Minki Hong (b. 1992), an LGBTQ artist living in South Korea, uses the video to show how the diversifying digital environment affects our society. Recently, Hong has been creating experimental documentaries that reveal the hidden histories of LGBTQ individuals in Korean society from the 1970s to the present.
I Smell Wedding Bells is a documentary work about Minki, a gay man, and his partner, as they face legal hurdles regarding marriage and visas, whereas his older brother benefits from the social stability provided by marrying his girlfriend. The documentary explores the experiences of a heterosexual family coming to understand what it means to have a queer family member.
Part 3 shows the possibility and hope for a new type of family to emerge in Korean society.
An Ga Young (b. 1985) creates various characters within virtual space using games and metaverse platforms to explore new possibilities of the body or present an alternative life as a woman.
The work introduced in the exhibition imagine the symbiosis of various species that may exist in the future. Through the interaction between human and non-human species, the artist reveals the absurdities of anthropocentrism, patriarchy, and capitalism in reality while simultaneously conveying a message of symbiosis.

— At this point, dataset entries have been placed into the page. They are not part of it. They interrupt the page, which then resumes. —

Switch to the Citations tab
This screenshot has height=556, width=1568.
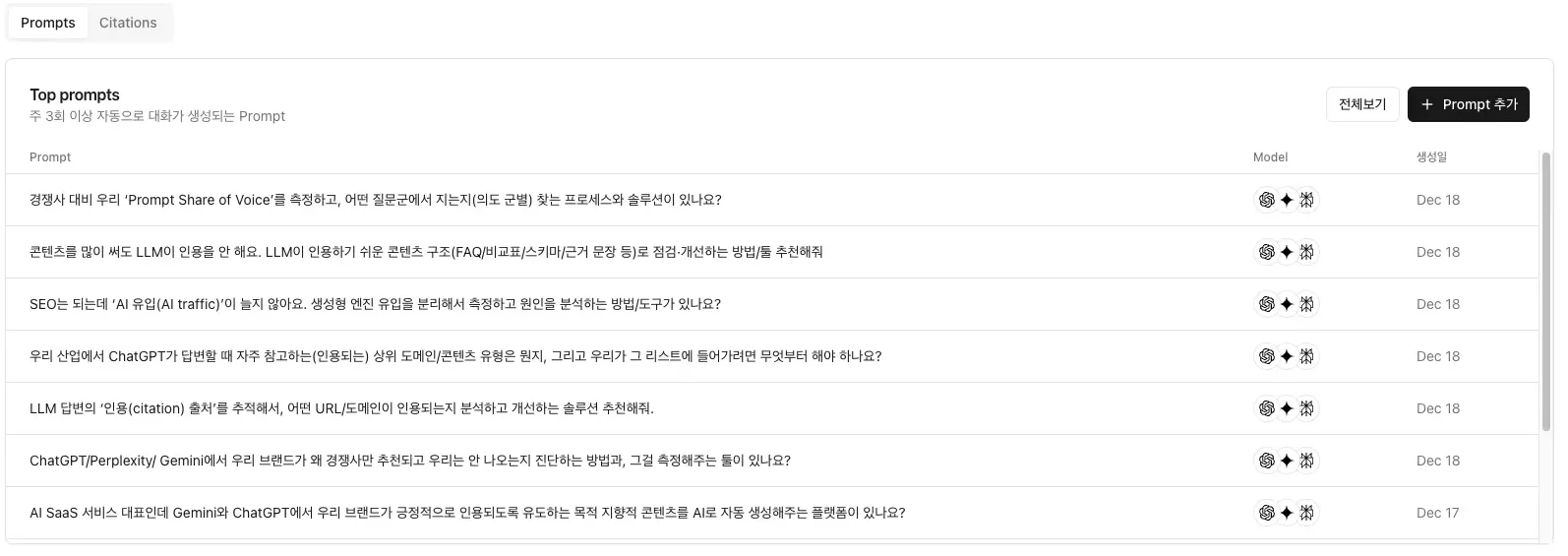click(128, 23)
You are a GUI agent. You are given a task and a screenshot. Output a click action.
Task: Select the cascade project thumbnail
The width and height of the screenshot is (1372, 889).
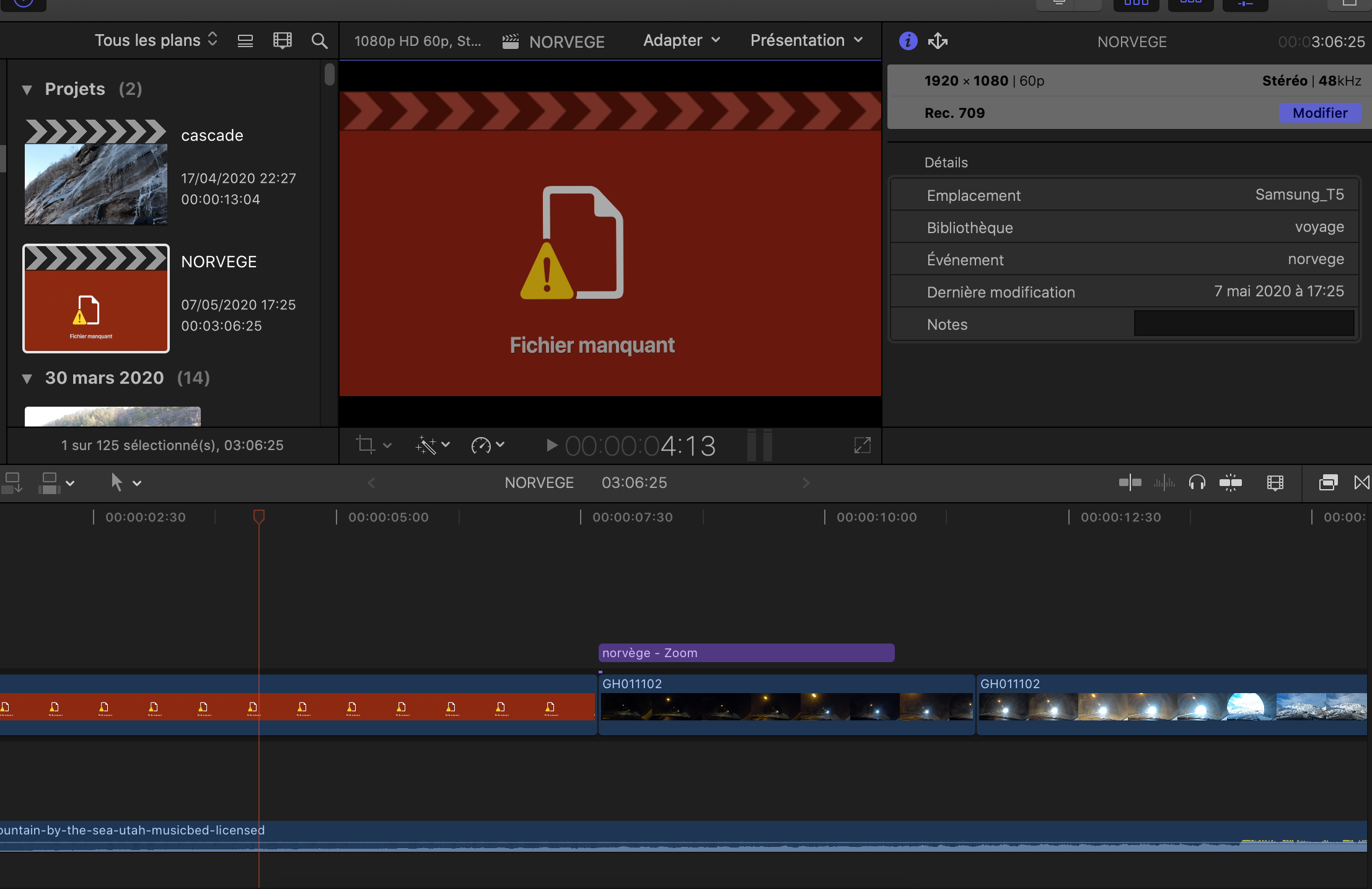click(x=96, y=173)
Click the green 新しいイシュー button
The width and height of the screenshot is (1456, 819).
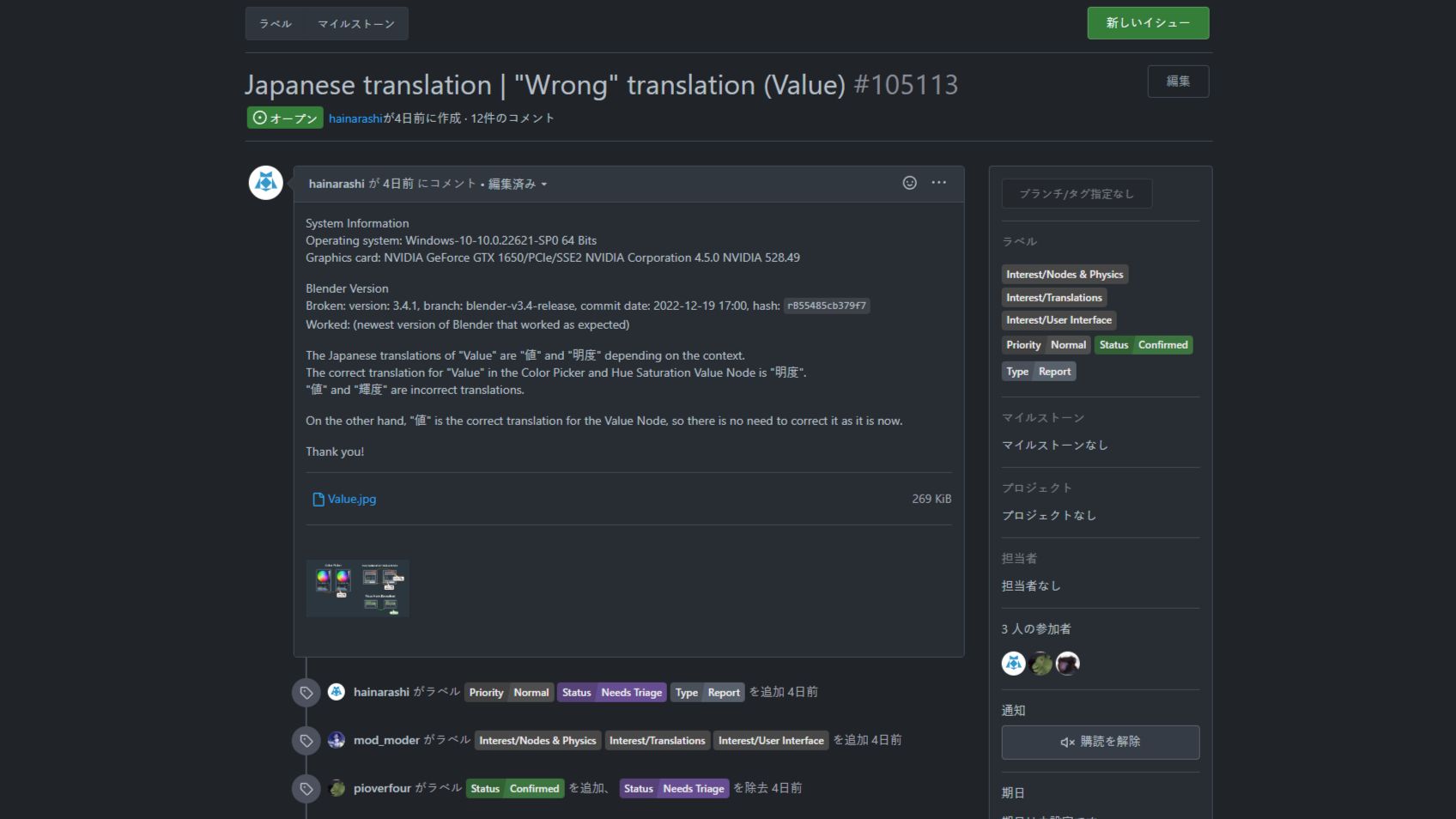pyautogui.click(x=1148, y=23)
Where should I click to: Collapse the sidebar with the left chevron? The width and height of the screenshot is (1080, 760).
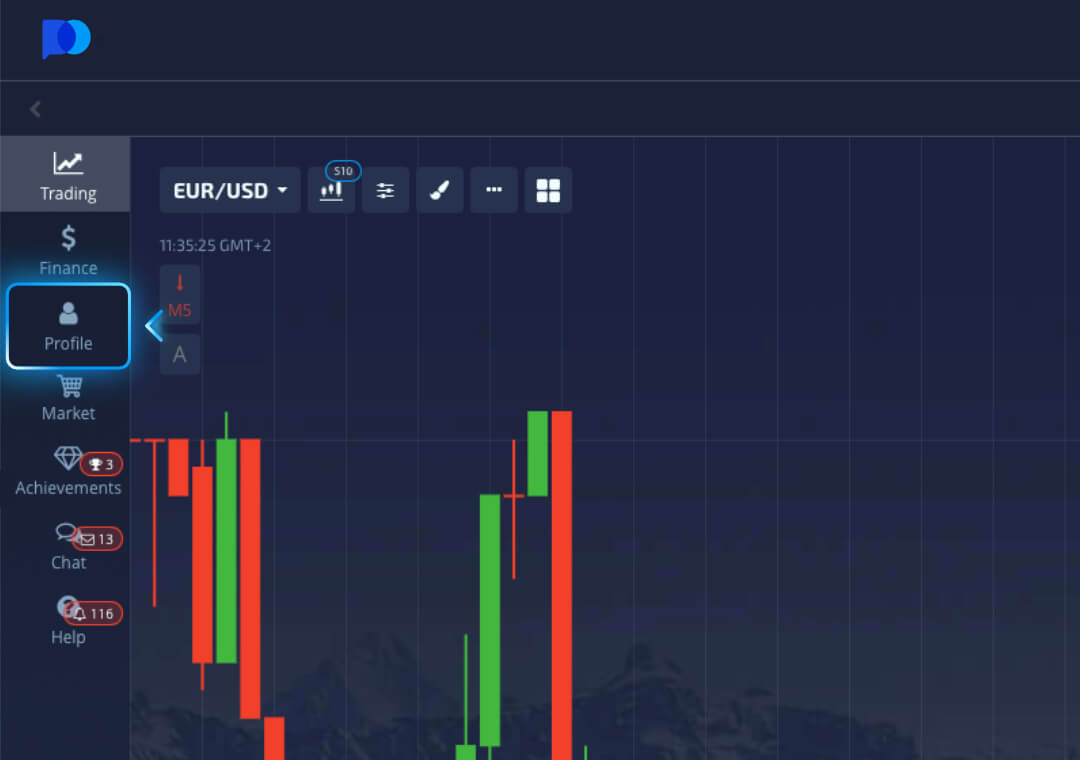(x=35, y=108)

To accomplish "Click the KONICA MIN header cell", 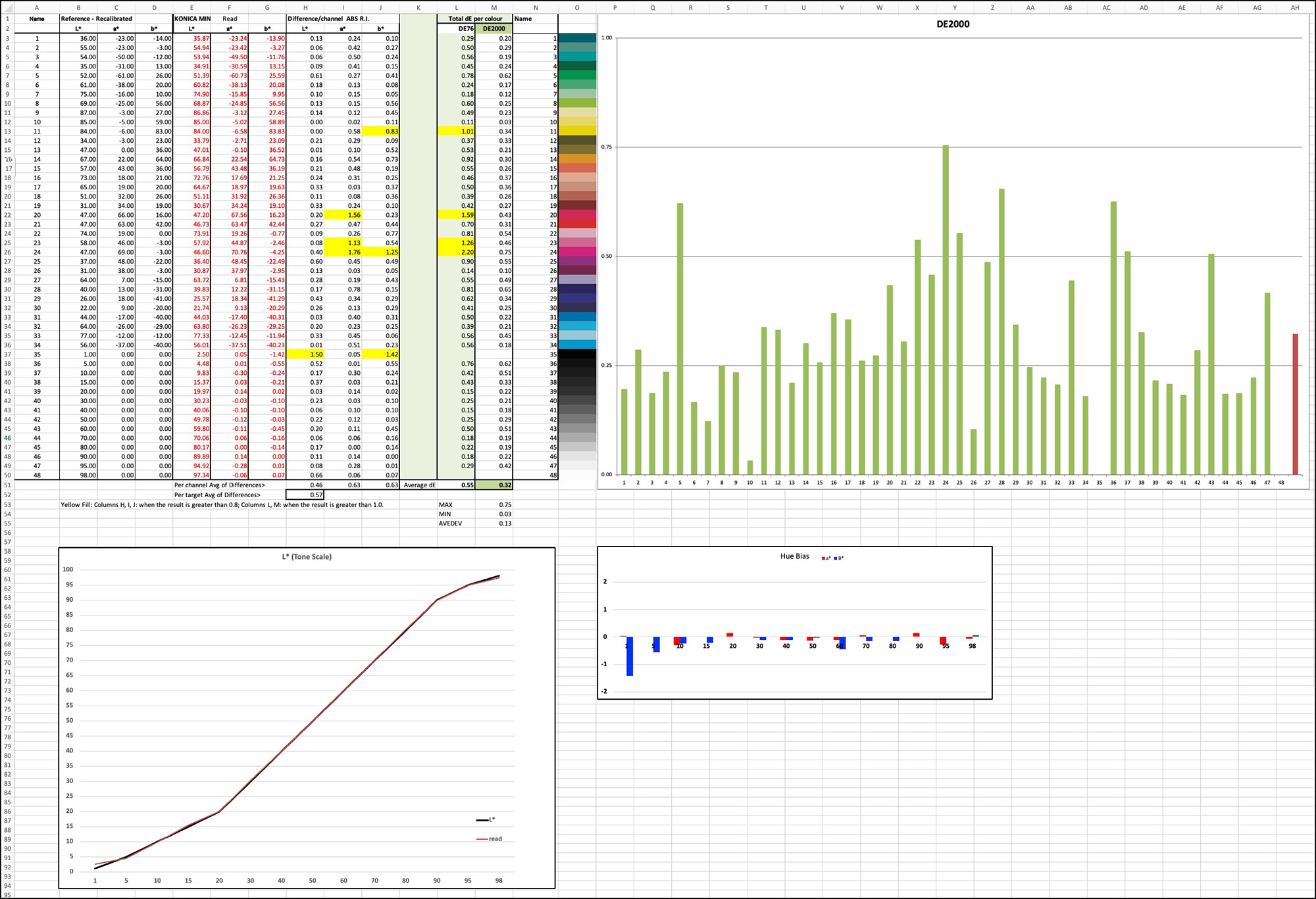I will [191, 18].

An audio-visual group, eobchae (f. 2016), was founded by Nahee Kim, Cheon-seok Oh, and Hwi Hwang. Through their work, eobchae transcends traditional boundaries of media, incorporating video, web-based programming, sound, and performance to create a worldview that meshes with the accelerating digital environment and, furthermore, sheds light on the perspectives we overlook in the process. The exhibition features four video works related to the Daddy Residency project, which seeks a partner to raise a baby that will be born through artificial insemination to one of the group members in 2025.
Kim Yongkwan (b. 1980) utilizes scientific and mathematical systems to develop his artistic practices, which include paintings, sculpture, installation, and design. The artist creates images with visual elements reminiscent of geometry or programming by comparing mathematical concepts such as points, lines, planes, shapes, patterns, modules, and tessellations. The exhibited group of works, including the wall and installations of various shapes, are covered in rainbow colors. The various colors in Kim’s works symbolize the various beings living in our society. This is a metaphor for the utopia imagined by the artist, an ideal world in which diversity coexists.